[[ DATA RECORDS open ]]
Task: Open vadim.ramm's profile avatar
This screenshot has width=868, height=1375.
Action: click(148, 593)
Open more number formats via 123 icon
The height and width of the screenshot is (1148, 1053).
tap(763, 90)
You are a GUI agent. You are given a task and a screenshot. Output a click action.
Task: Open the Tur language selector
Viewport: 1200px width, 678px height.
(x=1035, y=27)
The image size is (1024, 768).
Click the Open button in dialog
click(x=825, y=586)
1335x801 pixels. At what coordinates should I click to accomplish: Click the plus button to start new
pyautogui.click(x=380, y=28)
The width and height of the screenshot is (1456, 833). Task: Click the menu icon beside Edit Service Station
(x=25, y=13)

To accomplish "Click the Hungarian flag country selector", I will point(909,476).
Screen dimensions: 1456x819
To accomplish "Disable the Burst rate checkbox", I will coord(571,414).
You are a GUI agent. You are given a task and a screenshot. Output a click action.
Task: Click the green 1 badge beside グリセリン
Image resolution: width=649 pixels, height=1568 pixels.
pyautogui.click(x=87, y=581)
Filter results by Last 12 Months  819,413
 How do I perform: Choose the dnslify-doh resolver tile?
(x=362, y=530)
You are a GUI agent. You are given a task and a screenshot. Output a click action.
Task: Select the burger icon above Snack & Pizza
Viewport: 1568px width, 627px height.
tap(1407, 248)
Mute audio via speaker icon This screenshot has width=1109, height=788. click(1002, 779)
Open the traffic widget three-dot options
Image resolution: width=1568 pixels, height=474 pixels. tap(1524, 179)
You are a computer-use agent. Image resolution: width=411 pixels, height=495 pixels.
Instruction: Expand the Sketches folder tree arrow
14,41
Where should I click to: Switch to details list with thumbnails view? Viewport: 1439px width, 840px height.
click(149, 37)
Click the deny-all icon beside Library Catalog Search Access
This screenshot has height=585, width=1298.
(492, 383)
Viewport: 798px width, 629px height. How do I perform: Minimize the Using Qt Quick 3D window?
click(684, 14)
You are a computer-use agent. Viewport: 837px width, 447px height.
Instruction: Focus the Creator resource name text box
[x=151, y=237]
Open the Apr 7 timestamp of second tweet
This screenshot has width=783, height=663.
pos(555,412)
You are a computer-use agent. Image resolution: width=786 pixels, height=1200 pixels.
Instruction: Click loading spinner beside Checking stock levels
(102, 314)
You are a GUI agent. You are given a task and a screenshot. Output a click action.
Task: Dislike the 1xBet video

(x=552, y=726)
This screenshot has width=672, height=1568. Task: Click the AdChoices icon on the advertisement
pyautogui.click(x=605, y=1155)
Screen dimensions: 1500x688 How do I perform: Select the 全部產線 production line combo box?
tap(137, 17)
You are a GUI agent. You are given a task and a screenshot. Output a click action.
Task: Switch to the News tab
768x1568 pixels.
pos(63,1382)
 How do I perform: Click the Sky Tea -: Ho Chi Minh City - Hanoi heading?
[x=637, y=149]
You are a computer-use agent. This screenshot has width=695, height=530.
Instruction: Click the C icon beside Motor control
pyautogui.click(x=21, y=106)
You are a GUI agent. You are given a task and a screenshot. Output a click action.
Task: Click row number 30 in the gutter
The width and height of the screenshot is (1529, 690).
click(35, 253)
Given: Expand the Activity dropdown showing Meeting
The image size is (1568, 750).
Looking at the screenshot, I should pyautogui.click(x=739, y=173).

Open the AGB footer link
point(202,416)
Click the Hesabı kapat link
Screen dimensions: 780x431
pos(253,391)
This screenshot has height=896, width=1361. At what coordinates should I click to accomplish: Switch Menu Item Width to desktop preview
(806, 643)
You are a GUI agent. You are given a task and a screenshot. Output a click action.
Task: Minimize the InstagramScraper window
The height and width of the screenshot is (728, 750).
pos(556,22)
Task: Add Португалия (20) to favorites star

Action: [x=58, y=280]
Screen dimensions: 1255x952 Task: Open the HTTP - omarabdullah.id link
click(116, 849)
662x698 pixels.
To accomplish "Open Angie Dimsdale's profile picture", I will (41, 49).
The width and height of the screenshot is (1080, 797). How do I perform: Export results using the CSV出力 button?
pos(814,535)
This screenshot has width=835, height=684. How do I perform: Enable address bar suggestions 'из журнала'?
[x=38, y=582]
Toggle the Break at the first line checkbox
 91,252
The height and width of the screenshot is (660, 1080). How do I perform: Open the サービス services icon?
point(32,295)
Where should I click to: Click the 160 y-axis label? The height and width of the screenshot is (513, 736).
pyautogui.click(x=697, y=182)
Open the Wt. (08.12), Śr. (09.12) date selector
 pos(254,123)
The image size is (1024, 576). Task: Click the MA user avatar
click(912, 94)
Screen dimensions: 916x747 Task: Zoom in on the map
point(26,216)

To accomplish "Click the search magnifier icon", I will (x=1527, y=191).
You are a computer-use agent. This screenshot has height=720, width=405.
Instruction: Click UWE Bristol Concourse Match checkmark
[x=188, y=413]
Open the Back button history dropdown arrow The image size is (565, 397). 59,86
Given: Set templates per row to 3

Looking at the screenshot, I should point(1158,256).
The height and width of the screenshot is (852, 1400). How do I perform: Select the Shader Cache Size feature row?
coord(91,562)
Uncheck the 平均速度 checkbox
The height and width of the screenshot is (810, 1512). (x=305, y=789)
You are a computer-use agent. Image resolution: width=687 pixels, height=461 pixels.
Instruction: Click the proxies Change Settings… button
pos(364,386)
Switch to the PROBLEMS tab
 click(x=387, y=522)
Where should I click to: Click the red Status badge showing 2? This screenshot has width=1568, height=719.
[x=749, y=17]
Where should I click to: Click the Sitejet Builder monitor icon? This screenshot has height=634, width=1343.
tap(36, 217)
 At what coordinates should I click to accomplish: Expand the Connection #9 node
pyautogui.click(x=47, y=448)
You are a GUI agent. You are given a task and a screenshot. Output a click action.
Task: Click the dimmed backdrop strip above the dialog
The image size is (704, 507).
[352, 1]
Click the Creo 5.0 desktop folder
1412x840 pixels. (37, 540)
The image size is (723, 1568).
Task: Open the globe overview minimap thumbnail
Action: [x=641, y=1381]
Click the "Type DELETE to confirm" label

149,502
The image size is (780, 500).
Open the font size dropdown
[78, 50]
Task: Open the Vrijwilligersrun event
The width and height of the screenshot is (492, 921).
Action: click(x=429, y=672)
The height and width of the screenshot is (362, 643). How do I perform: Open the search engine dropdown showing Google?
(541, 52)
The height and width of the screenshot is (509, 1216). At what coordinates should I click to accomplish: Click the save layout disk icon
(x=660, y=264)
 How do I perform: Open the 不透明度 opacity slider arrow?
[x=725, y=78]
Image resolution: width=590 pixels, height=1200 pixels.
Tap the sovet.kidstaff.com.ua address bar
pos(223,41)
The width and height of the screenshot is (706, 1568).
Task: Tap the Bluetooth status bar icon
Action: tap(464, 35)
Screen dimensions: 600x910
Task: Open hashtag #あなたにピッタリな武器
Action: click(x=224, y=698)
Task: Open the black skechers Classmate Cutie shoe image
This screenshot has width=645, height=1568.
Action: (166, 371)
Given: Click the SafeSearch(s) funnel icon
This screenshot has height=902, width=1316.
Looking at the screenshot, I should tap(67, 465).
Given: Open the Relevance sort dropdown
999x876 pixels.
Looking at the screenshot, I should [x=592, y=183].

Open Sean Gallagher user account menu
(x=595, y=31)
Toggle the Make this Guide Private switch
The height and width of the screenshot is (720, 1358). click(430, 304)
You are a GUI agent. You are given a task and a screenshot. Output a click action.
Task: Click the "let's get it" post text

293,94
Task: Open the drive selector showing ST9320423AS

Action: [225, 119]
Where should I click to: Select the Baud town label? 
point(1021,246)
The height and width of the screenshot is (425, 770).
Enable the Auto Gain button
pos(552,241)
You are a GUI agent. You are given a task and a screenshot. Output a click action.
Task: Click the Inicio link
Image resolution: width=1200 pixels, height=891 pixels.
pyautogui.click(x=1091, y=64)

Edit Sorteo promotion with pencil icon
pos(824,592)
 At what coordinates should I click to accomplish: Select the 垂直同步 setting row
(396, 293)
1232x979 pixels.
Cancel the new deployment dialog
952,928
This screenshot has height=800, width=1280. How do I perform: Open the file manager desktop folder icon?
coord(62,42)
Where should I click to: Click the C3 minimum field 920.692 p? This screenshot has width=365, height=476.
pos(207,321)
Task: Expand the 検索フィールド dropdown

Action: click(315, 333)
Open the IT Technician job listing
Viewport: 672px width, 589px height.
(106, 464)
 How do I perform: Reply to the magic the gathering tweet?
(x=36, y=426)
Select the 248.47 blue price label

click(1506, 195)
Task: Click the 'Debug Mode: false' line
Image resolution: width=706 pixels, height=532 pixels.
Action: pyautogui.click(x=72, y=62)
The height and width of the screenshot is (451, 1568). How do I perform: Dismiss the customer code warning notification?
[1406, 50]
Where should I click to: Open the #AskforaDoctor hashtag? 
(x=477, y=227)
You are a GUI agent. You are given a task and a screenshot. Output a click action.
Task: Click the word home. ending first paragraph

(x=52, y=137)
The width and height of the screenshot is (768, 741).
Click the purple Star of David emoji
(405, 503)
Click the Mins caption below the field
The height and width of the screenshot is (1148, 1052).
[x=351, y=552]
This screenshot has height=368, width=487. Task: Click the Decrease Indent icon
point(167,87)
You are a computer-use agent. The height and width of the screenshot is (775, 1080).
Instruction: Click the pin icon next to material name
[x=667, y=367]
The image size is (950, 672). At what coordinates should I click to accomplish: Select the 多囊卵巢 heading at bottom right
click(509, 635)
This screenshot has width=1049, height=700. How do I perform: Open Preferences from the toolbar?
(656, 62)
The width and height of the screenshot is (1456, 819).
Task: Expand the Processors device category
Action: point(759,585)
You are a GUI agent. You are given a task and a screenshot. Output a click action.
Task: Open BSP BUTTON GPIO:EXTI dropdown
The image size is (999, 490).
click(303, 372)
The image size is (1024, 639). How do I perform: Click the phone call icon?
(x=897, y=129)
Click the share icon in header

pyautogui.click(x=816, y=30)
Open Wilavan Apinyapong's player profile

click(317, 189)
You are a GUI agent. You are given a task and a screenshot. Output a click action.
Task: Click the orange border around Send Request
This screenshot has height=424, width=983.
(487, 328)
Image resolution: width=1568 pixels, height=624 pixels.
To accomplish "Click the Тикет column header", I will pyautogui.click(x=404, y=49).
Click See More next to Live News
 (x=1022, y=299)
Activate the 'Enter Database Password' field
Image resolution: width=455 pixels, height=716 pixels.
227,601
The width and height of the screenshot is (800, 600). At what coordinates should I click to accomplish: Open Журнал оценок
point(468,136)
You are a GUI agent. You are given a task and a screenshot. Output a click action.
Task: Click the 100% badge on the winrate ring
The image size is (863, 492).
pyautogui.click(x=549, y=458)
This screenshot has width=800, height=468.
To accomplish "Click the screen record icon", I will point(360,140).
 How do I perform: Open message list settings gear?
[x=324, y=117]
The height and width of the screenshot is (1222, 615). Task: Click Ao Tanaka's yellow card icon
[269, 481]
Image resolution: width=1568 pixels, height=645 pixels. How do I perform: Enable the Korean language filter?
[[ DATA RECORDS closed ]]
== INSTRUCTIONS TO FOLLOW ==
Only the lines above from the one with "1335x801 pixels. At" up to and including the one with "Task: Click the green 1 badge beside グリセリン" should be repeated, exactly as written.

== OUTPUT FOR THIS EXERCISE ==
1335x801 pixels. At what coordinates should I click to accomplish: Click the plus button to start new
pyautogui.click(x=380, y=28)
The width and height of the screenshot is (1456, 833). Task: Click the menu icon beside Edit Service Station
(x=25, y=13)

To accomplish "Click the Hungarian flag country selector", I will point(909,476).
Screen dimensions: 1456x819
To accomplish "Disable the Burst rate checkbox", I will coord(571,414).
You are a GUI agent. You are given a task and a screenshot. Output a click action.
Task: Click the green 1 badge beside グリセリン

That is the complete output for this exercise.